The study of more than 300 businesses, due to be officially launched this morning, found that one in three firms believe the regulatory burden in Ireland is an obstacle to growth, recruitment and innovation.
David Williams, head of financial services at corporate law firm LK Shields, which commissioned the research, said the company sees first hand the burden red tape places on businesses of all sizes in Ireland.
"We acknowledge and support the necessity of robust regulation in all business sectors, but we also firmly believe that much greater efficiencies can be achieved without letting regulatory standards slip, particularly when it comes to the administrative burden of compliance," Mr Williams said.
"Our Red Tape Survey will hopefully spark much-needed debate and action to resolve the issues highlighted."
LK Shields said the research was commissioned to gain a better understanding of how compliance obligations and regulation affects Irish businesses.

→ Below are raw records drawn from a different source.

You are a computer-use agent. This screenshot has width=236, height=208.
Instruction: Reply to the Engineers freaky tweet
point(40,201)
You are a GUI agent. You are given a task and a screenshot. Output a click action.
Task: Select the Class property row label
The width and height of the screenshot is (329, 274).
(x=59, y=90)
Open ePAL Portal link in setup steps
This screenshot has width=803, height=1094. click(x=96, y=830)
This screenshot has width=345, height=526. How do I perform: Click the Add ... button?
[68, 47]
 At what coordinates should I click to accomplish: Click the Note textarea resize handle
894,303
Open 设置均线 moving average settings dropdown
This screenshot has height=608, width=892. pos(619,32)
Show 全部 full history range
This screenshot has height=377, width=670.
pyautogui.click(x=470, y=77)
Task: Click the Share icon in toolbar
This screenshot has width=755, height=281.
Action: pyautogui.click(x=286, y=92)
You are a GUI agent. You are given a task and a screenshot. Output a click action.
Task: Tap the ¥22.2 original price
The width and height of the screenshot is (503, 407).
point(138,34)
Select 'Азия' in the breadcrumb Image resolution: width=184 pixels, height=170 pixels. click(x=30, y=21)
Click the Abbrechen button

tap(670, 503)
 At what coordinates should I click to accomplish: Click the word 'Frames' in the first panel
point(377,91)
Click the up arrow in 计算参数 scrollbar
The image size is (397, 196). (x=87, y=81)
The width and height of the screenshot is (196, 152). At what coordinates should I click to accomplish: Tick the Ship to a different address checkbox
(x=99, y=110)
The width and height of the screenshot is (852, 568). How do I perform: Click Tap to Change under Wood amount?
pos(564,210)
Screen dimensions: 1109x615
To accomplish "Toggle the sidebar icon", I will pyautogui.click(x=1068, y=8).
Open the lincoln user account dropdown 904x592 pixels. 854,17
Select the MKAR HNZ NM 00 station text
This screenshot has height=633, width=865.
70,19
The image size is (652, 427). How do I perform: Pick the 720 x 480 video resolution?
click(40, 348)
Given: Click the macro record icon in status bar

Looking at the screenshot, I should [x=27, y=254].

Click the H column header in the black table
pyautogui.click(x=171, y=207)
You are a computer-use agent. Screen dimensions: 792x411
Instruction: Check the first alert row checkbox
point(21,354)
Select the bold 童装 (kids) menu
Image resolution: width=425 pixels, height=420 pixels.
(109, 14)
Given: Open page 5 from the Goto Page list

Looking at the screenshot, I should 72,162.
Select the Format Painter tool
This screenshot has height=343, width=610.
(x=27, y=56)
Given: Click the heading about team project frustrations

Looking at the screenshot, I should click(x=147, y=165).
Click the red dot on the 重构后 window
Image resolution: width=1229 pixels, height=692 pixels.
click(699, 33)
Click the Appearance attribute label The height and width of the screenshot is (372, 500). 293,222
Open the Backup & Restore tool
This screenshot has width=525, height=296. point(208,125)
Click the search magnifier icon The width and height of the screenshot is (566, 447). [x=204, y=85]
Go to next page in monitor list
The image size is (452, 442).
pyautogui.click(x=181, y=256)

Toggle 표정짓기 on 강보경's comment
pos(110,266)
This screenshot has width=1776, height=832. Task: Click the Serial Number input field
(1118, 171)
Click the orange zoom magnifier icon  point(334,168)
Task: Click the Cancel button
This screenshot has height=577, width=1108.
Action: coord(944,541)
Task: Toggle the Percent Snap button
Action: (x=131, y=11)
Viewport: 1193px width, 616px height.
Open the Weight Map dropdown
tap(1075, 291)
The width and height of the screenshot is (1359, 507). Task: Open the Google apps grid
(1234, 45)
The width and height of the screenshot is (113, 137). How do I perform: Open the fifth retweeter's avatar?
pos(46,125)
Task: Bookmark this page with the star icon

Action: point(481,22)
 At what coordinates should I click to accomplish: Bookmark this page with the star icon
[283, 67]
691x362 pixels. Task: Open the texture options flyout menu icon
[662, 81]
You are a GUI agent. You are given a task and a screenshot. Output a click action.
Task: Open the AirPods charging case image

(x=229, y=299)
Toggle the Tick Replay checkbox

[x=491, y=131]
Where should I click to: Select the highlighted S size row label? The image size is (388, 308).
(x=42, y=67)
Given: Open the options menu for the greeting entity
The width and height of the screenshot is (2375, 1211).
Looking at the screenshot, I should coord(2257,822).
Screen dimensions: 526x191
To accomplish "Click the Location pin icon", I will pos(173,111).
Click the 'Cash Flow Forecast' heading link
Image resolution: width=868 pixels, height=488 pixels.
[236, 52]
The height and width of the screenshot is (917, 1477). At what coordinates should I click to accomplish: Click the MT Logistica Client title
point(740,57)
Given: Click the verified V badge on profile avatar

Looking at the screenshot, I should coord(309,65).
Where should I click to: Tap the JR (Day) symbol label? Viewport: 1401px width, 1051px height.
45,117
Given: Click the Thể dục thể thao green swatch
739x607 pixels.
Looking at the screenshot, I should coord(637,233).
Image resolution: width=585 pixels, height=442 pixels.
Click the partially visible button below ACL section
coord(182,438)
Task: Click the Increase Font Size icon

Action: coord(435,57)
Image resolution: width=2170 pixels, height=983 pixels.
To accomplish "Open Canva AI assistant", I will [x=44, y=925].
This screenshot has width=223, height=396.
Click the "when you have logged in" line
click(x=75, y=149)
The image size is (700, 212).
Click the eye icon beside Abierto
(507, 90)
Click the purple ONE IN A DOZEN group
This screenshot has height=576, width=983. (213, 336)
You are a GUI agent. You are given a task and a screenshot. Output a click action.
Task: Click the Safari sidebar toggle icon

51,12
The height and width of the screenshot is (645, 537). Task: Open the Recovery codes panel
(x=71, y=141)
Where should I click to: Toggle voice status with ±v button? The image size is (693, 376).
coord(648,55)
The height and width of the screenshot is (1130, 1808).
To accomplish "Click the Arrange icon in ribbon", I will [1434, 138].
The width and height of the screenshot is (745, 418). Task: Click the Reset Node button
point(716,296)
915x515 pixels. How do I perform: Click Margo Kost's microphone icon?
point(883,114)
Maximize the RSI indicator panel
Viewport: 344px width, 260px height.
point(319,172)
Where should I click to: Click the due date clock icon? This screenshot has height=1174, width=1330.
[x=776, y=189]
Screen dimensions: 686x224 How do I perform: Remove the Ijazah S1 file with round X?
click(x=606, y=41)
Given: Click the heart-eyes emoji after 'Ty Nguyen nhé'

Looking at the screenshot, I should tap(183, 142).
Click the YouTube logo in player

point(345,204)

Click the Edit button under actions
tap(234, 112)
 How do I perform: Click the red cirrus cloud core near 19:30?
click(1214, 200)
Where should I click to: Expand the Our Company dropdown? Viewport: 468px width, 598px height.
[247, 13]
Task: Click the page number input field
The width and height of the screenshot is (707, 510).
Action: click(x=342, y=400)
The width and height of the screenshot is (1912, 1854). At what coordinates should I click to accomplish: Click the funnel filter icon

The survey was carried out among businesses across all sectors, including the service, retail, finance, manufacturing and construction industries, employing more than 250 people. But the vast majority of responses came from those employing between 25 and 99 workers.
Of companies with less than 100 staff, 70pc believe there is too much red tape involved in doing business in Ireland, while the figure is less, at 47pc, for companies with more than 100 staff. Just over 40pc of firms with less than 100 staff undertand the need for regulation, although that rises to 68pc for larger companies.
A massive 87pc of smaller companies feel a process is needed to reduce the cost burden, while 72pc of those over 100 employees agree. And 35pc of firms under 100 staff feel that the cost of regulation has increased over the last year.
Ibec's Aidan Sweeney said there is unnecessary regulatory and administrative costs to conducting business in Ireland.